_Extracted information_

━━━

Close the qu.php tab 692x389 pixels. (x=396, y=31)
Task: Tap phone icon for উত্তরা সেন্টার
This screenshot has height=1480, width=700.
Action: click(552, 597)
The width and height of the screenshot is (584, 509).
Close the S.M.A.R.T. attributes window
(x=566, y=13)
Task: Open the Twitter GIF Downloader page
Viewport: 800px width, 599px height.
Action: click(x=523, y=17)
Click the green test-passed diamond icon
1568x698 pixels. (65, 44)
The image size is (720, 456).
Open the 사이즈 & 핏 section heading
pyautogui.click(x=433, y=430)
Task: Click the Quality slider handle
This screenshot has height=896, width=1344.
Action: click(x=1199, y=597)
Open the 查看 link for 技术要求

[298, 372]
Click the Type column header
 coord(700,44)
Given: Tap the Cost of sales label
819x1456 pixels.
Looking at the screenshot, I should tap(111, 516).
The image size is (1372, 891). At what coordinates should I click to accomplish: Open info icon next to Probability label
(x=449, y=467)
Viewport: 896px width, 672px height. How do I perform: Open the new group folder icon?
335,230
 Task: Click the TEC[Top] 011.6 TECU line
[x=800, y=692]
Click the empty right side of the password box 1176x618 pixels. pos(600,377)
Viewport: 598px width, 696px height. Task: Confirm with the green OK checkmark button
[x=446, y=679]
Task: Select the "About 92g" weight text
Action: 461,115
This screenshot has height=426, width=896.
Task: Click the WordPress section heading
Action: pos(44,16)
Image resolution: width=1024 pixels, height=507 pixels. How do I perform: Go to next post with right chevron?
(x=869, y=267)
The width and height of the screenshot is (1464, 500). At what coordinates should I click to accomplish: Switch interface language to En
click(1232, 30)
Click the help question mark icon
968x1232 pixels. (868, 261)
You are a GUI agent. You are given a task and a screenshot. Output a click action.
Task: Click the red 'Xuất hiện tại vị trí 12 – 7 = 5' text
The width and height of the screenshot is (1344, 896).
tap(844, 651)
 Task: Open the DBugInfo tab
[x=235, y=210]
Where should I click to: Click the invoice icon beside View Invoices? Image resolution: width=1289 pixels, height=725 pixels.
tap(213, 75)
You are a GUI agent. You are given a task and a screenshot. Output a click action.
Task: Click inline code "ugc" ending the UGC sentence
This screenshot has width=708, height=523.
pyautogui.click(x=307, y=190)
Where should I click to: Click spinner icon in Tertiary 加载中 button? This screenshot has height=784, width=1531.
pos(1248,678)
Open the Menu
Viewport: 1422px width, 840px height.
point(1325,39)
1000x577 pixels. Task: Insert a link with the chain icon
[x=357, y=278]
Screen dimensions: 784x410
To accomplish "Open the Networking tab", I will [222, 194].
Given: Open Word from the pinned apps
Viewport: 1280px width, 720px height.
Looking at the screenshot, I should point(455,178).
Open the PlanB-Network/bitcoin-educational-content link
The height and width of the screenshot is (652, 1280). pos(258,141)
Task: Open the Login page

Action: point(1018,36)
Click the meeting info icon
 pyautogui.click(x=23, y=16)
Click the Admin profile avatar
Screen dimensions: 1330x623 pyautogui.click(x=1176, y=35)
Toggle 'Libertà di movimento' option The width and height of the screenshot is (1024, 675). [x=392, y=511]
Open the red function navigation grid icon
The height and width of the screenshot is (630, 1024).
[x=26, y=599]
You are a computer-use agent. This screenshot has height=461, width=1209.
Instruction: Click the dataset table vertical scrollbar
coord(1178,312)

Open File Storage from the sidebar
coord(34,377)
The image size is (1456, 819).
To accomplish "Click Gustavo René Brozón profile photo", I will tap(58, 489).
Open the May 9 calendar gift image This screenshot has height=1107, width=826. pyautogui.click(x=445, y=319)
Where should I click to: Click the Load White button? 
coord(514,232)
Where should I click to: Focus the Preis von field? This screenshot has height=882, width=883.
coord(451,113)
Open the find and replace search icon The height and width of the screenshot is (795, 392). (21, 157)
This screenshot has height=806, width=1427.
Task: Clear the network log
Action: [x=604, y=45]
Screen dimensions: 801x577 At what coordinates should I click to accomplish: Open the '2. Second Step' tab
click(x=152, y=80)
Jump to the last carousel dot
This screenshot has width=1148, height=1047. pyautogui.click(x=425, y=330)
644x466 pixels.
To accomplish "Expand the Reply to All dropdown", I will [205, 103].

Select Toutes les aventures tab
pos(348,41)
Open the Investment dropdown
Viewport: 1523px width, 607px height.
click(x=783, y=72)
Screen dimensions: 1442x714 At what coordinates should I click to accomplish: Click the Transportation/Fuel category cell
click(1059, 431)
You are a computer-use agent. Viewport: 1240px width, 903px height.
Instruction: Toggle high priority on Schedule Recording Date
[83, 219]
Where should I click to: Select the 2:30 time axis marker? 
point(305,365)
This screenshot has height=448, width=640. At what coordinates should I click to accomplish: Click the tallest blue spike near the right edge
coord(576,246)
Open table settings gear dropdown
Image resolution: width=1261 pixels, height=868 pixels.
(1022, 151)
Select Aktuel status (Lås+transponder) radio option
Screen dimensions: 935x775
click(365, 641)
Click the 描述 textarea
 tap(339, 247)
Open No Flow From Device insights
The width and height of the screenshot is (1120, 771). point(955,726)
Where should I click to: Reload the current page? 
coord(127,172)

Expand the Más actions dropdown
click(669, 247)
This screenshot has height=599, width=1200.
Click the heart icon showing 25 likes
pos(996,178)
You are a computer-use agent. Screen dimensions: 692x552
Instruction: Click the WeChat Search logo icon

━━━

_Task directions_
All of the material needs to be reproduced exactly as it reads.

_Problem solution_
Close the qu.php tab 692x389 pixels. (x=396, y=31)
Task: Tap phone icon for উত্তরা সেন্টার
This screenshot has height=1480, width=700.
Action: click(552, 597)
The width and height of the screenshot is (584, 509).
Close the S.M.A.R.T. attributes window
(x=566, y=13)
Task: Open the Twitter GIF Downloader page
Viewport: 800px width, 599px height.
Action: click(x=523, y=17)
Click the green test-passed diamond icon
1568x698 pixels. (65, 44)
The image size is (720, 456).
Open the 사이즈 & 핏 section heading
pyautogui.click(x=433, y=430)
Task: Click the Quality slider handle
This screenshot has height=896, width=1344.
Action: click(x=1199, y=597)
Open the 查看 link for 技术要求

[298, 372]
Click the Type column header
 coord(700,44)
Given: Tap the Cost of sales label
819x1456 pixels.
Looking at the screenshot, I should tap(111, 516).
The image size is (1372, 891). At what coordinates should I click to accomplish: Open info icon next to Probability label
(x=449, y=467)
Viewport: 896px width, 672px height. How do I perform: Open the new group folder icon?
335,230
 Task: Click the TEC[Top] 011.6 TECU line
[x=800, y=692]
Click the empty right side of the password box 1176x618 pixels. pos(600,377)
Viewport: 598px width, 696px height. Task: Confirm with the green OK checkmark button
[x=446, y=679]
Task: Select the "About 92g" weight text
Action: 461,115
This screenshot has height=426, width=896.
Task: Click the WordPress section heading
Action: pos(44,16)
Image resolution: width=1024 pixels, height=507 pixels. How do I perform: Go to next post with right chevron?
(x=869, y=267)
The width and height of the screenshot is (1464, 500). At what coordinates should I click to accomplish: Switch interface language to En
click(1232, 30)
Click the help question mark icon
968x1232 pixels. (868, 261)
You are a GUI agent. You are given a task and a screenshot. Output a click action.
Task: Click the red 'Xuất hiện tại vị trí 12 – 7 = 5' text
The width and height of the screenshot is (1344, 896).
tap(844, 651)
 Task: Open the DBugInfo tab
[x=235, y=210]
Where should I click to: Click the invoice icon beside View Invoices? Image resolution: width=1289 pixels, height=725 pixels.
tap(213, 75)
You are a GUI agent. You are given a task and a screenshot. Output a click action.
Task: Click inline code "ugc" ending the UGC sentence
This screenshot has width=708, height=523.
pyautogui.click(x=307, y=190)
Where should I click to: Click spinner icon in Tertiary 加载中 button? This screenshot has height=784, width=1531.
pos(1248,678)
Open the Menu
Viewport: 1422px width, 840px height.
point(1325,39)
1000x577 pixels. Task: Insert a link with the chain icon
[x=357, y=278]
Screen dimensions: 784x410
To accomplish "Open the Networking tab", I will [222, 194].
Given: Open Word from the pinned apps
Viewport: 1280px width, 720px height.
Looking at the screenshot, I should point(455,178).
Open the PlanB-Network/bitcoin-educational-content link
The height and width of the screenshot is (652, 1280). pos(258,141)
Task: Open the Login page

Action: point(1018,36)
Click the meeting info icon
 pyautogui.click(x=23, y=16)
Click the Admin profile avatar
Screen dimensions: 1330x623 pyautogui.click(x=1176, y=35)
Toggle 'Libertà di movimento' option The width and height of the screenshot is (1024, 675). [x=392, y=511]
Open the red function navigation grid icon
The height and width of the screenshot is (630, 1024).
[x=26, y=599]
You are a computer-use agent. This screenshot has height=461, width=1209.
Instruction: Click the dataset table vertical scrollbar
coord(1178,312)

Open File Storage from the sidebar
coord(34,377)
The image size is (1456, 819).
To accomplish "Click Gustavo René Brozón profile photo", I will tap(58, 489).
Open the May 9 calendar gift image This screenshot has height=1107, width=826. pyautogui.click(x=445, y=319)
Where should I click to: Click the Load White button? 
coord(514,232)
Where should I click to: Focus the Preis von field? This screenshot has height=882, width=883.
coord(451,113)
Open the find and replace search icon The height and width of the screenshot is (795, 392). (21, 157)
This screenshot has height=806, width=1427.
Task: Clear the network log
Action: [x=604, y=45]
Screen dimensions: 801x577 At what coordinates should I click to accomplish: Open the '2. Second Step' tab
click(x=152, y=80)
Jump to the last carousel dot
This screenshot has width=1148, height=1047. pyautogui.click(x=425, y=330)
644x466 pixels.
To accomplish "Expand the Reply to All dropdown", I will [205, 103].

Select Toutes les aventures tab
pos(348,41)
Open the Investment dropdown
Viewport: 1523px width, 607px height.
click(x=783, y=72)
Screen dimensions: 1442x714 At what coordinates should I click to accomplish: Click the Transportation/Fuel category cell
click(1059, 431)
You are a computer-use agent. Viewport: 1240px width, 903px height.
Instruction: Toggle high priority on Schedule Recording Date
[83, 219]
Where should I click to: Select the 2:30 time axis marker? 
point(305,365)
This screenshot has height=448, width=640. At what coordinates should I click to accomplish: Click the tallest blue spike near the right edge
coord(576,246)
Open table settings gear dropdown
Image resolution: width=1261 pixels, height=868 pixels.
(1022, 151)
Select Aktuel status (Lås+transponder) radio option
Screen dimensions: 935x775
click(365, 641)
Click the 描述 textarea
 tap(339, 247)
Open No Flow From Device insights
The width and height of the screenshot is (1120, 771). point(955,726)
Where should I click to: Reload the current page? 
coord(127,172)

Expand the Más actions dropdown
click(669, 247)
This screenshot has height=599, width=1200.
Click the heart icon showing 25 likes
pos(996,178)
You are a computer-use agent. Screen dimensions: 692x552
Instruction: Click the WeChat Search logo icon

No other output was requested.